Au fil des mois, j’ai appris avant tout à écouter les silences, les respirations. À déceler le rythme de ces pauses, pour pouvoir couper sans que ça ne s’entende. Je ne touche que rarement aux vides, je tranche dans les occlusives, les fricatives et les spirantes, en plein mot, pour préserver les arcs de paroles, le ton, l’élan. Le plus dur, c’est ça : gérer l’aération des discours, ne pas les resserrer, ni leur couper le souffle. Je passe une dizaine d’heures sur chaque épisode. Dix heures à écouter en boucle deux voix qui se répondent. Je connais les répliques par cœur. Imprégnée du fond, mon travail est de faire en sorte que la forme, mon montage, serve les mots. Que la parole soit mise en avant, mise en valeur. Qu’elle semble fluide, qu’elle soit percutante. Que rien ne soit déformé. Qu’au contraire, le propos soit épuré. Qu’on aille à l’essentiel, que tout semble limpide.

Ensuite, quand le montage est prêt, qu’il dure une bonne vingtaine de minutes, intro et extro comprises, je l’envoie à Sarah et à Julie. Elles l’écoutent, et on affine. On enlève une phrase, on en déplace une autre. Je leur soumets les questions qui ont émergé au cours de la (re)construction de l’interview, et chacun de leur avis est précieux : Sarah, qui a mené l’entretien, connaît l’intégralité de l’enregistrement. Elle a en tête l’atmosphère, et tout ce que j’ai coupé. Julie, elle, est notre première auditrice. Extérieure au processus, elle pointe du doigt ce qui n’est pas si évident, ce qui n’est pas si nécessaire, ce qui manque, ce qui gène.

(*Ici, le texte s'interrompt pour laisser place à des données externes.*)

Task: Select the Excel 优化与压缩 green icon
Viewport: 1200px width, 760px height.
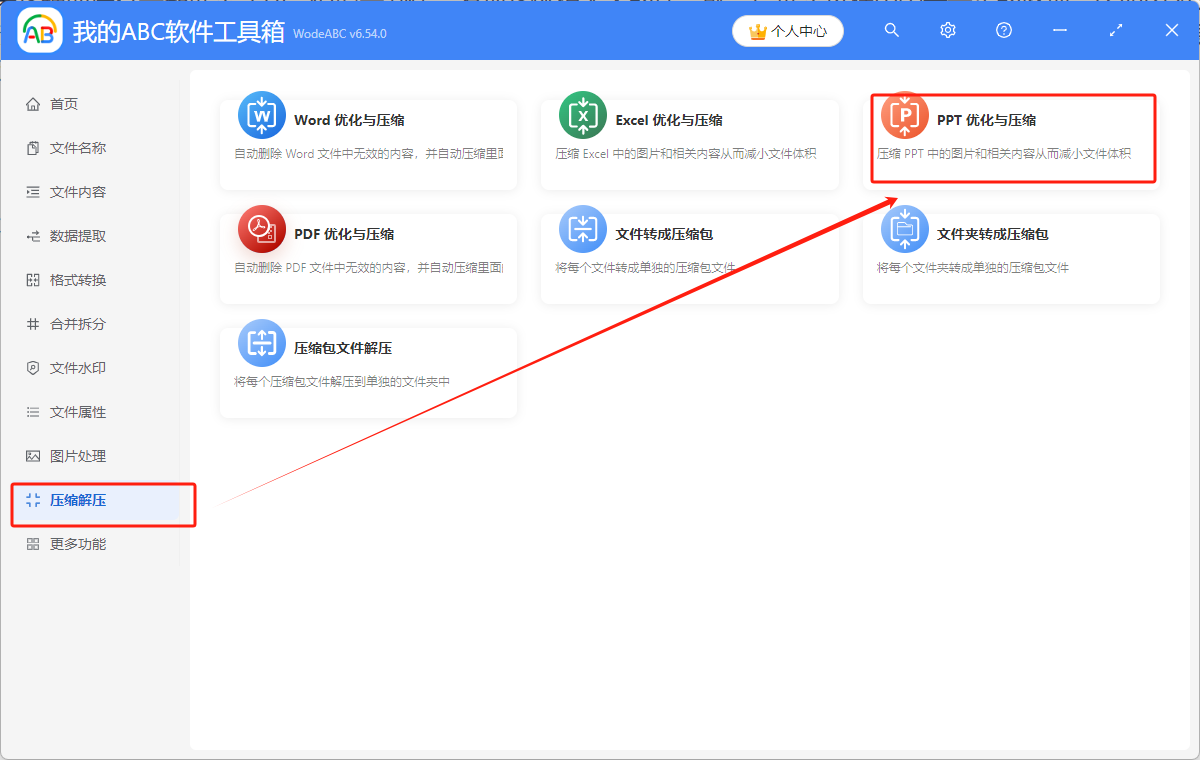Action: click(582, 118)
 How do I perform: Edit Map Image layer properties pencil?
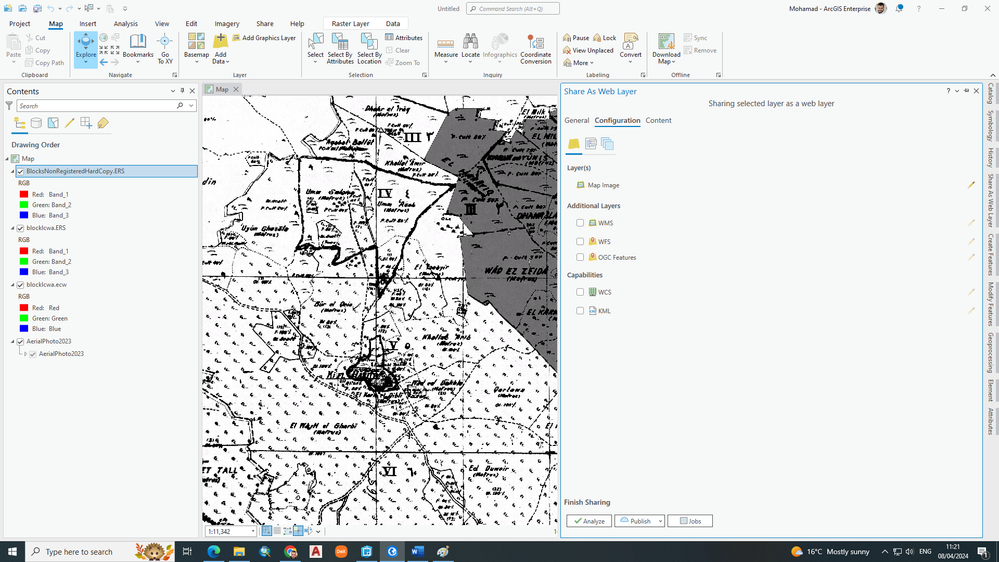970,185
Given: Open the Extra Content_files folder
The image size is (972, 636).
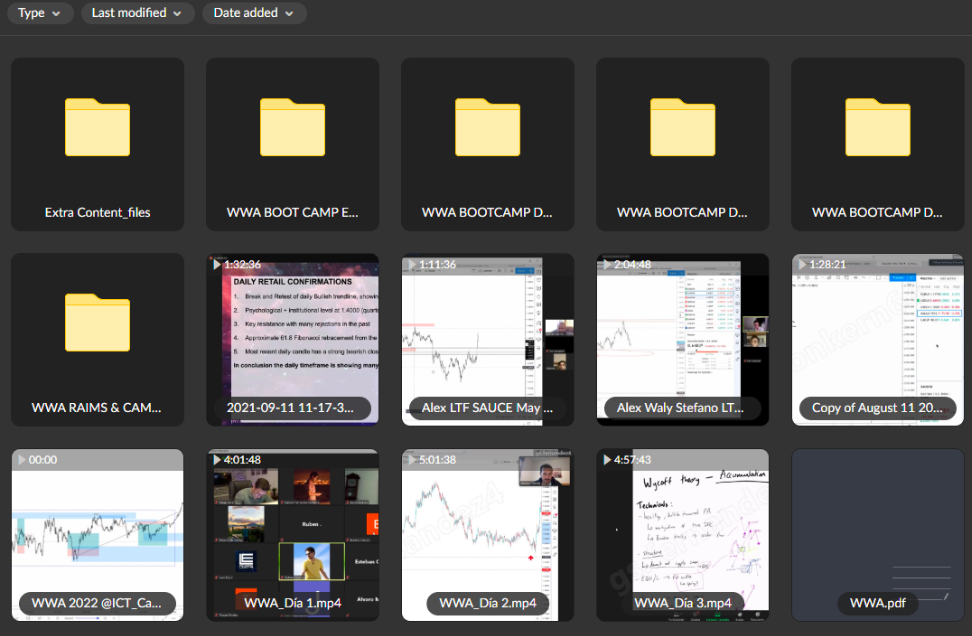Looking at the screenshot, I should click(97, 144).
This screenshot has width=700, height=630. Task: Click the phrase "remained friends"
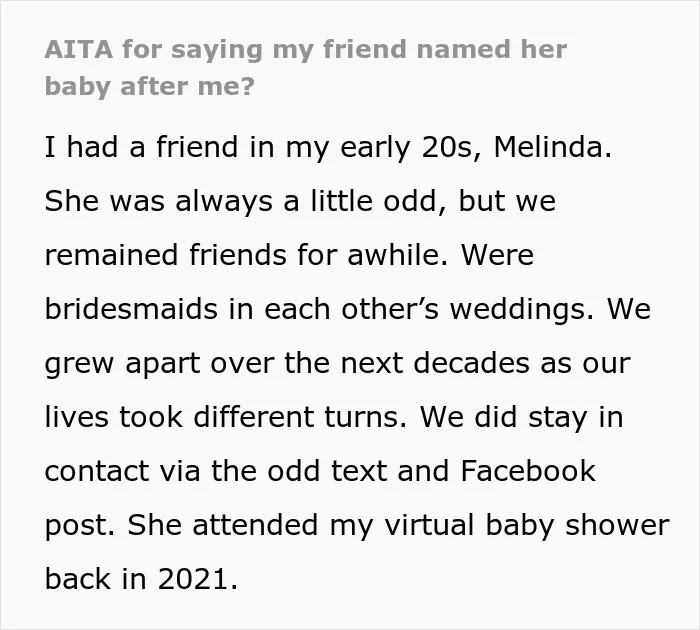166,255
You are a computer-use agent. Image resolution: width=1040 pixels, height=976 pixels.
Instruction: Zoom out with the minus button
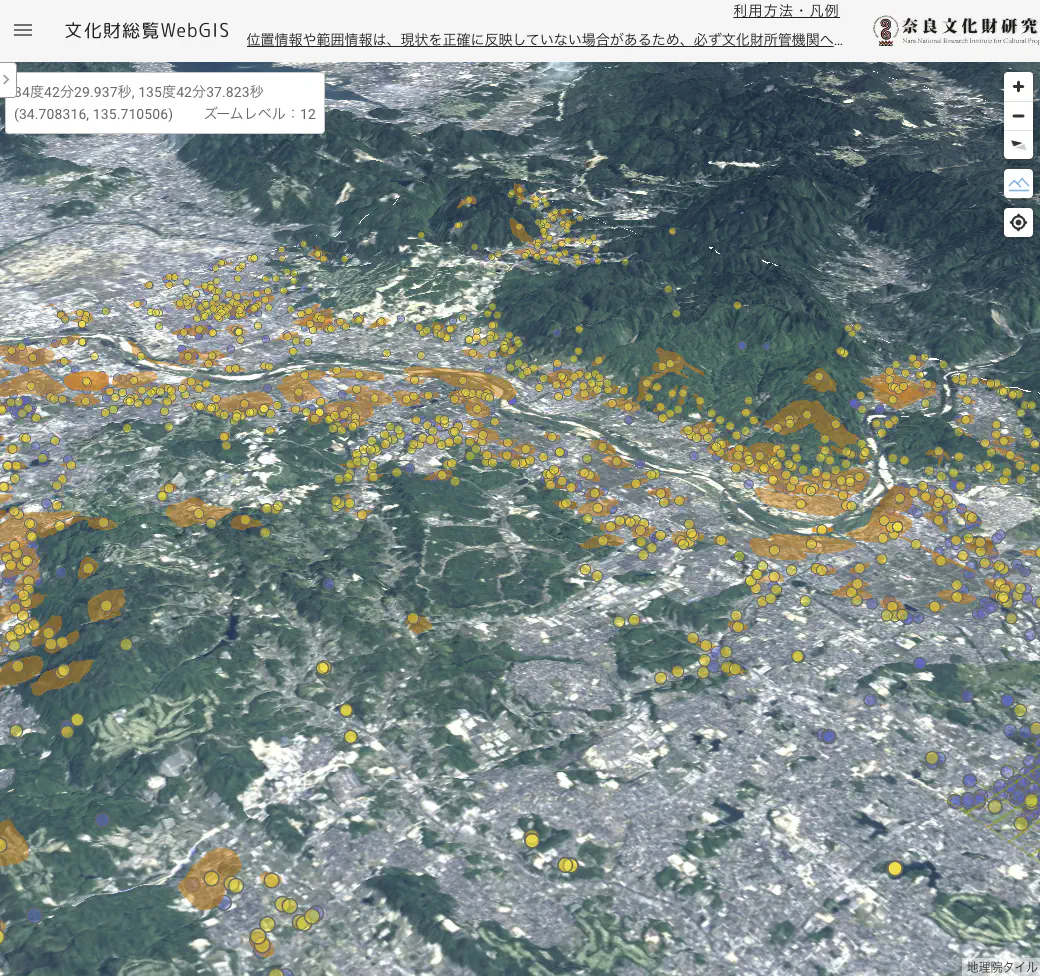[1018, 116]
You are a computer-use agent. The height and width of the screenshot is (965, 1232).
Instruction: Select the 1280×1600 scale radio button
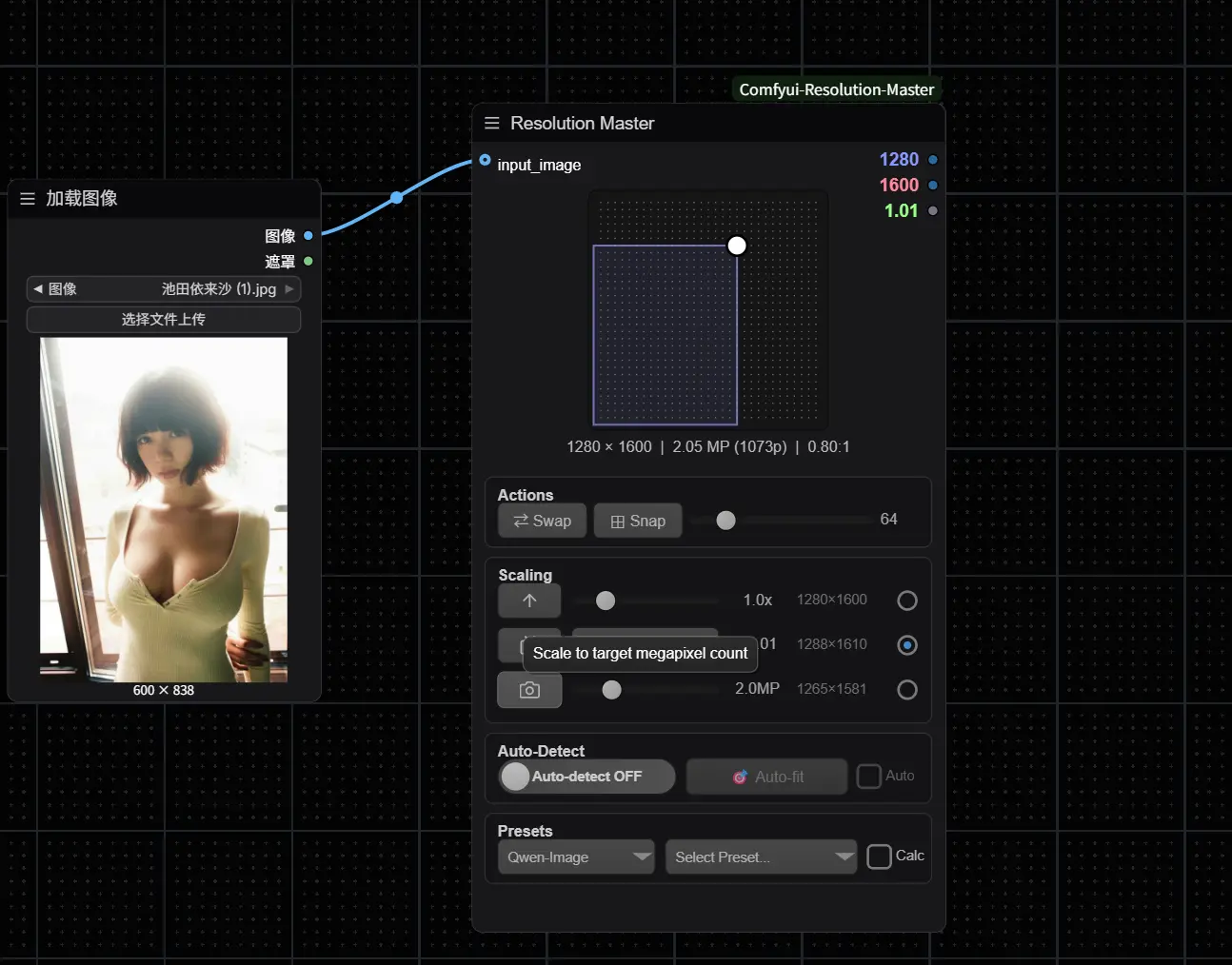tap(906, 601)
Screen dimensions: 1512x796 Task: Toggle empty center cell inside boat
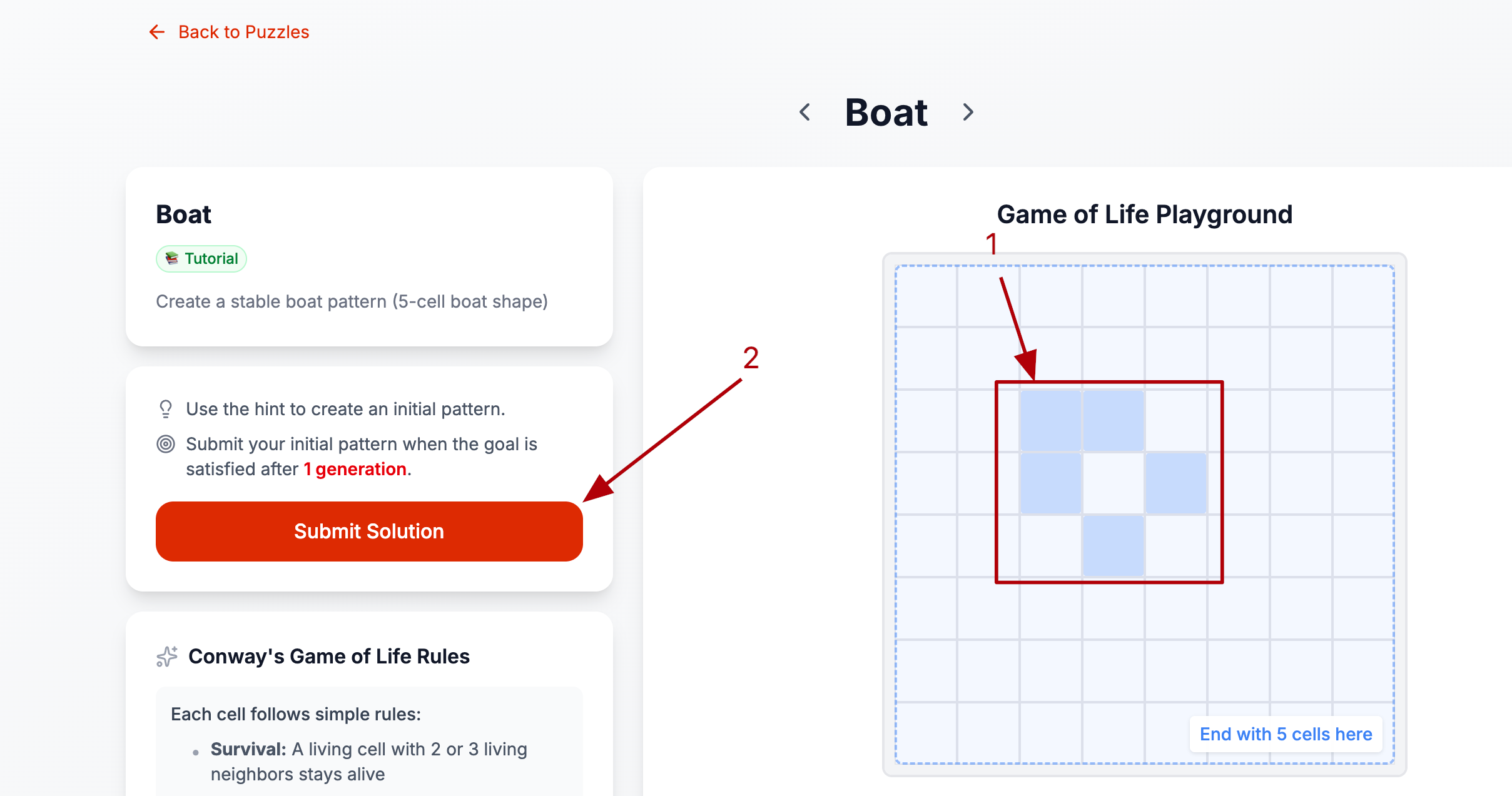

Finalement, je masterise – encore un challenge. J’ai appris grâce à des tutos YouTube et en discutant avec des amis ingés son et musiciens. Pour être sûre que ça va, j’écoute l’épisode au casque, sur mon téléphone, sur mon ordinateur, sur des enceintes… Plus je multiplie les écoutes sur différents supports et plus je laisse reposer, mieux c’est. Le but, dans tout ça, c’est de m’effacer complètement. Qu’à aucun moment de l’écoute, on n’entende mon travail… dans l’idéal.